PAGE EXTRACT>
------------------------------------------------------------
World Bulletin/News Desk
Thousands of mourners rallied on Saturday for the funerals of Sunni Muslims shot dead by troops as they rallied to demonstrate against Iraq's Shi'ite Prime Minister Nuri al-Maliki.
Sunnis have taken to the streets since December to protest against what they call mistreatment of their minority sect, increasing fears Iraq could slide back into the kind of Shi'ite-Sunni bloodletting that killed tens of thousands in 2006-2007.
Troops on Friday shot dead five people in Falluja, escalating the confrontation between the Shi'ite-led government and demonstrators in the Sunni-dominated western province of Anbar.
Falluja's streets filled with thousands, many taking turns to carry the coffins of slain protesters. Others carried portraits of the victims or waved the old national flag from Saddam Hussein's era, before the U.S.-led invasion ousted the Sunni strongman.
------------------------------------------------------------
STORED DATA>

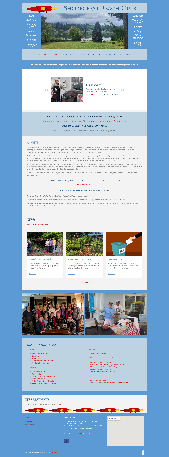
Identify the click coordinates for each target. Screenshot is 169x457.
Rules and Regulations (84, 185)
------------------------------------------------------------
REQUIRED ACTIONS>
- A) From the news report on the Falluja funerals, return the stretch from "World Bulletin/News Desk" through "thousands in 2006-2007.", copied word for word.
- B) Answer each question from the news report on the Falluja funerals:
(i) How many people did troops shoot dead in Falluja on Friday?
(ii) Who is named as Iraq's Prime Minister?
(iii) In which years did Shi'ite-Sunni bloodletting kill tens of thousands?
- C) List every day, month, or year reference in the news report on the Falluja funerals.

RESULTS IN ORDER>
- A)
World Bulletin/News Desk
Thousands of mourners rallied on Saturday for the funerals of Sunni Muslims shot dead by troops as they rallied to demonstrate against Iraq's Shi'ite Prime Minister Nuri al-Maliki.
Sunnis have taken to the streets since December to protest against what they call mistreatment of their minority sect, increasing fears Iraq could slide back into the kind of Shi'ite-Sunni bloodletting that killed tens of thousands in 2006-2007.

- B)
(i) Five people
(ii) Nuri al-Maliki
(iii) 2006-2007

- C)
Saturday
December
2006-2007
Friday